# J'Bo's After Comp. Buffet



## J'Bo (May 14, 2003)

* Here it goes*

-jar of pb
-big mac
-chicken nuggets
-donalds fries (thats what my bro calls them)
-cheese burgers (3)
-apple pie
-cookies and cream blizzard
-drumstick
-pizza
-french bread with warmed brie
-onion soup
-tuna and grill cheese sandwich
-perogies
-cheese cake
-brownies
-ribs
-red lobster buns
-crab legs drenched in butter
-all i can eat sushi (which i will stay at for 24 hours)
-onion rings
-almond crunch cereal
-baked pizza pop
-DONUTS (jam buster and chocolate dip)
-Dairy whip burger and fries
-Strawberry milkshake
-dorittos
-gaucomole and nachos
-tacos
-borritos
-box of crackers and a brick of cheese
-egg in a whole drenched in ketchup
-pancakes with mike/syrup
-waffles
-eggs benedict 
-smoked salmon with cream cheese bagel
-bagels and bagels and bagels
-croissants
-banana bread
-my signature cookies (mmmm chewy milk chocolate chip)
-ice cream cake
-mooshi pork

* oh #$% i gotta go to bed i am way too hungry right now will finish list in the morning*


----------



## Tank316 (May 14, 2003)

sheesh woman, all i crave is a beer


----------



## Jenny (May 15, 2003)

You'll be so BLOATED!!


----------



## J'Bo (May 15, 2003)

well i am gonna work on the list gradually throughout the next couple of monthes....i wasnt REALLY gonna eat it all at once....but now that i have had a rest here are some more ideas....:luagh:

-fudge
-nanimo bars
-spaghetti
-seafood ceasar salad
-big sandwich
-corn dog at the fair
-a bulk case of micro popcorn (i would eat this everyday if i could)
-theatre popcorn
-frozen yogurt desert
-rice, tuna, and pecans
-slurpee
-more pizza (but different kinds)
-frozen coffee
-garlic bread
-big top carrot muffin
-grand moms cherry pie
-curried chicken tortiere
-DIM SUM
-mussels 
-calamari (i always eat this after comp. for some reason)
-mini donuts
-big donuts
-egg donuts
-hehhe more donuts
-coffee crisp
-kit kat
-ketchup chips
-bbq lays
-BACON dipped in b's syrup
-warmed cinnamon bun
-elephant ears (dont ask...they are tastey)
-bruschetta
-steak and chicken pita
-chicken curried roti

* K i gotta go do cardio now *


----------



## Robboe (May 15, 2003)

It may sound good now, but about three meals into that and you'll feel repulsed.

And then you'll probably think "why did i do that?" afterwards.


----------



## 101Tazman (May 15, 2003)

- _Supplied data_
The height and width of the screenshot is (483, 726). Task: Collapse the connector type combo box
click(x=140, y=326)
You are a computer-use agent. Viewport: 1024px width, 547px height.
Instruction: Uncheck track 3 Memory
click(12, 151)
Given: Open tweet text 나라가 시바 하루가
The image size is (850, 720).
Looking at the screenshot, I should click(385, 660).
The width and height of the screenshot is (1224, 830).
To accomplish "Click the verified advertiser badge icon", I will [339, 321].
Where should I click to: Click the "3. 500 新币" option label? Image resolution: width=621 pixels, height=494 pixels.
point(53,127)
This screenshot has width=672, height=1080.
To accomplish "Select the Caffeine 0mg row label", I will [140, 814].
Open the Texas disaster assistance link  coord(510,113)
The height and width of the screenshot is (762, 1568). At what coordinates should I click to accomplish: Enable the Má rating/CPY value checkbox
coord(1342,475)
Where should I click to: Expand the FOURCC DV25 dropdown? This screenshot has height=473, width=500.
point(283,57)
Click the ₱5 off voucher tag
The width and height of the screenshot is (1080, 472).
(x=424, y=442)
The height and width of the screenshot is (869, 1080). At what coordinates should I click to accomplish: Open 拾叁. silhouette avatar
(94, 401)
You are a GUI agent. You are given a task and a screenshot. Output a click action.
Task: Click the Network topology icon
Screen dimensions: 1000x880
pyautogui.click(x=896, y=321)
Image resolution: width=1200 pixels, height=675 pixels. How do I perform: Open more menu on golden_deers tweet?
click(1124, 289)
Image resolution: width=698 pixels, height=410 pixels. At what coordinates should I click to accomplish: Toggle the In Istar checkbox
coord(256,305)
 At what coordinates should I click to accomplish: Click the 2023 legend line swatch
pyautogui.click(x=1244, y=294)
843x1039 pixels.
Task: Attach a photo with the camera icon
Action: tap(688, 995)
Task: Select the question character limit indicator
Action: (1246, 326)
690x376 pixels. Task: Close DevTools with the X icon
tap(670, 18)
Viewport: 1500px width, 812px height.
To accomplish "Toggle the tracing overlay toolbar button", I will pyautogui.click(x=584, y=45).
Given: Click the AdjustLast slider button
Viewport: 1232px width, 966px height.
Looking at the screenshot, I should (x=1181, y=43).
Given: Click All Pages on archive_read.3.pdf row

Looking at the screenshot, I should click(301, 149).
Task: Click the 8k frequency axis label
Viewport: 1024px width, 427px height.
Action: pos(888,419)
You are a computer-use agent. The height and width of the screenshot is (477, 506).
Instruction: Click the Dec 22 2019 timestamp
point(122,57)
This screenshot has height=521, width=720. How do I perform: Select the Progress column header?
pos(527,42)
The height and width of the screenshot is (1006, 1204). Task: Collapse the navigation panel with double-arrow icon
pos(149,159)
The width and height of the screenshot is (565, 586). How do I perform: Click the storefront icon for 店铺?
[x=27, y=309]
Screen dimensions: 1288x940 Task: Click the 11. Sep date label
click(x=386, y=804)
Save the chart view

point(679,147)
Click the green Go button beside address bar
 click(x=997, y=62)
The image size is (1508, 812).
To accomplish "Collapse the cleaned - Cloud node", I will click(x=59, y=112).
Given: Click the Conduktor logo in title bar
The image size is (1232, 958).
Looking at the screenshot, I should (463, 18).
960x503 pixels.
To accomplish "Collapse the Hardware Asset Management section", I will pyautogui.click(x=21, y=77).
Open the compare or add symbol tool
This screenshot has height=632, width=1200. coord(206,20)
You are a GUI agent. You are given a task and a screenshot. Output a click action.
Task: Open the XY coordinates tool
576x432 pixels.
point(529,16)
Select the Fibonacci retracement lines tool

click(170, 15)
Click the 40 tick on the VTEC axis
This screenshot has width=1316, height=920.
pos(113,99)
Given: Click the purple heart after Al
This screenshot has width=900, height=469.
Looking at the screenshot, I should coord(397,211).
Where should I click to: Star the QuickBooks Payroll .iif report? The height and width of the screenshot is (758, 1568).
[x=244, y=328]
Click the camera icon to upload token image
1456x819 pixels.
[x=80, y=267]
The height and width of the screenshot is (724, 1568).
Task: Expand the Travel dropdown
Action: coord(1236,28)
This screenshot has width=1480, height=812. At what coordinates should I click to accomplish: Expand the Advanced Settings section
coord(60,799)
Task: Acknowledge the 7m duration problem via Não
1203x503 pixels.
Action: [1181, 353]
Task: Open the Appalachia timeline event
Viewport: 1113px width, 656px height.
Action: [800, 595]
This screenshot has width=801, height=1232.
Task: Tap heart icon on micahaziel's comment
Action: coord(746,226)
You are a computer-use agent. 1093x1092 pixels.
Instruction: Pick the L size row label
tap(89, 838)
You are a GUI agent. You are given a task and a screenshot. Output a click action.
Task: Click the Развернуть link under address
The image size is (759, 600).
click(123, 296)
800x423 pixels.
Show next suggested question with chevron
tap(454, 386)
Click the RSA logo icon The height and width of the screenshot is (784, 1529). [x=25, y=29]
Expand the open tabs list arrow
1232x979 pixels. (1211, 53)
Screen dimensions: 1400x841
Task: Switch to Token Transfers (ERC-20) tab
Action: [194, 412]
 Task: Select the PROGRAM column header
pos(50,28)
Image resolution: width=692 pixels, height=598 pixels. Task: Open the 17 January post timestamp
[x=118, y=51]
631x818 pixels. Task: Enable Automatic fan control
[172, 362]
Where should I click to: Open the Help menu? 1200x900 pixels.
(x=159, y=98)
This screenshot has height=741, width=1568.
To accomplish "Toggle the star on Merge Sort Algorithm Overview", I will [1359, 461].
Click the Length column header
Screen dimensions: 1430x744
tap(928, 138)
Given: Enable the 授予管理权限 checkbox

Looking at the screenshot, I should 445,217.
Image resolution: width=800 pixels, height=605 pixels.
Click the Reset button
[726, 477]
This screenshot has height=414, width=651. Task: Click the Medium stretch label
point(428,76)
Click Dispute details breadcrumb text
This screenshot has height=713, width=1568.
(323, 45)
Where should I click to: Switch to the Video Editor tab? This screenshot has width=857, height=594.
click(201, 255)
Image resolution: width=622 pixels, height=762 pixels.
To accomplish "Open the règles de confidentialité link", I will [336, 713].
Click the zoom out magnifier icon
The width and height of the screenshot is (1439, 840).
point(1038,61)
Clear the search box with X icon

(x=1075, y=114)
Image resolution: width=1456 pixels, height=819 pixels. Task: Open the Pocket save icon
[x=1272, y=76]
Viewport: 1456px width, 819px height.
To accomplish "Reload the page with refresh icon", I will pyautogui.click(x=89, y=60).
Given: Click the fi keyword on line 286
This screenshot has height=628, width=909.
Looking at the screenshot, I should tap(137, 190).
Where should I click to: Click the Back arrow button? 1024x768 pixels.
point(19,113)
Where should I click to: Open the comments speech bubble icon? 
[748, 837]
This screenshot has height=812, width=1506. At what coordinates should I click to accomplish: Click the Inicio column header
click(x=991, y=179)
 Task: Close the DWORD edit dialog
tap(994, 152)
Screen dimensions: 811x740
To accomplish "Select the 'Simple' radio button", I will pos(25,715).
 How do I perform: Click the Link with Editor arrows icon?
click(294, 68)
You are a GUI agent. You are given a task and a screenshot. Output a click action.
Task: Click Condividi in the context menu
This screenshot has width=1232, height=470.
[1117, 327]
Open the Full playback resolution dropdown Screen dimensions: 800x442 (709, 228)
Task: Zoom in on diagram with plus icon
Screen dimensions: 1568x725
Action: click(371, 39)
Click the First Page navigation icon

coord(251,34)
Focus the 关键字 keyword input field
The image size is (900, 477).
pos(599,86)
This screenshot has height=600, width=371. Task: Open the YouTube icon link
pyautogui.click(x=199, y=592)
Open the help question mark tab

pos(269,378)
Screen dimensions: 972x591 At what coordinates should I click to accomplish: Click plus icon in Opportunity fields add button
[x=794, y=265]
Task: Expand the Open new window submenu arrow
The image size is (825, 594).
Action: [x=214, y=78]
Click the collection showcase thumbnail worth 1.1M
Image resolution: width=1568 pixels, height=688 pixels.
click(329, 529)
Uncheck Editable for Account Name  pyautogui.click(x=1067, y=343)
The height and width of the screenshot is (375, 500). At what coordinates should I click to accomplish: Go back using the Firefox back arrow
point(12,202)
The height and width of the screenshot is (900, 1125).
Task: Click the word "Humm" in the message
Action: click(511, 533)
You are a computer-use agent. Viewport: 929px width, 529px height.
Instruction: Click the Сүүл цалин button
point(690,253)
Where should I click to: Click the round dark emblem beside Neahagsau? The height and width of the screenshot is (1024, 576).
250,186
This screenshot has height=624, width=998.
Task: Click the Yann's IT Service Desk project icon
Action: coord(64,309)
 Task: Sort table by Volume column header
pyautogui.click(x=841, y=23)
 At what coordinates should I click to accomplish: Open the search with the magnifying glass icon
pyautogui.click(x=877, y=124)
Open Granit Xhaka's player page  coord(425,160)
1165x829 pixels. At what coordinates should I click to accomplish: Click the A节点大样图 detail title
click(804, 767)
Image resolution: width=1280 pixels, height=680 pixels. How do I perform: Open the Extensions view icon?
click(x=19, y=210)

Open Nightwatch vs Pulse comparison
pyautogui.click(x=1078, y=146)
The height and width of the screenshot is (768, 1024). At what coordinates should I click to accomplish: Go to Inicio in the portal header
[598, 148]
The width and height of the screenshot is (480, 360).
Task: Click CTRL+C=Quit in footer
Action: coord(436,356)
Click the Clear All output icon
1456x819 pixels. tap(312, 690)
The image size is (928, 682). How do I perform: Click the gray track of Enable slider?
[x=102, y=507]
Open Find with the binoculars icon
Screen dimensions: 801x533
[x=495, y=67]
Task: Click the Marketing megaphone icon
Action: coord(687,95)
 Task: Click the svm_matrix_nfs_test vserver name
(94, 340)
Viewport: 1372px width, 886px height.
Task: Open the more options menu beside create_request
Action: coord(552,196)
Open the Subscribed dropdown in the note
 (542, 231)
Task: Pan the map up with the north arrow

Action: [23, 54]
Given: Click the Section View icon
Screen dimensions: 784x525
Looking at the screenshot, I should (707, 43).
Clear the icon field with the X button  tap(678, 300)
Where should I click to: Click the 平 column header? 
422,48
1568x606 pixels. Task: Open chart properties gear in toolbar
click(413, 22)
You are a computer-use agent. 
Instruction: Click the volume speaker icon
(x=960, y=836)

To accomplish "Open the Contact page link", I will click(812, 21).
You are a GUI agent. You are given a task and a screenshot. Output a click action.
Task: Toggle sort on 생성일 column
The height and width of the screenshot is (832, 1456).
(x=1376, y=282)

- _What to work on_
**1)** Copy the buffet thread starting at "# J'Bo's After" and ending at "-cheese burgers (3)", renaming "chicken nuggets" to "chicken wings".
**2)** Answer these questions about the buffet thread:
(a) What does Tank316's post say is all that is craved?
(b) How many hours does J'Bo plan to stay at the all-you-can-eat sushi?
(c) Which food does J'Bo say is always eaten after comp.?
The records have no connection to the buffet thread.

- _Solutions to the problems_
**1)**
# J'Bo's After Comp. Buffet



## J'Bo (May 14, 2003)

* Here it goes*

-jar of pb
-big mac
-chicken wings
-donalds fries (thats what my bro calls them)
-cheese burgers (3)

**2)**
(a) A beer.
(b) 24 hours.
(c) Calamari.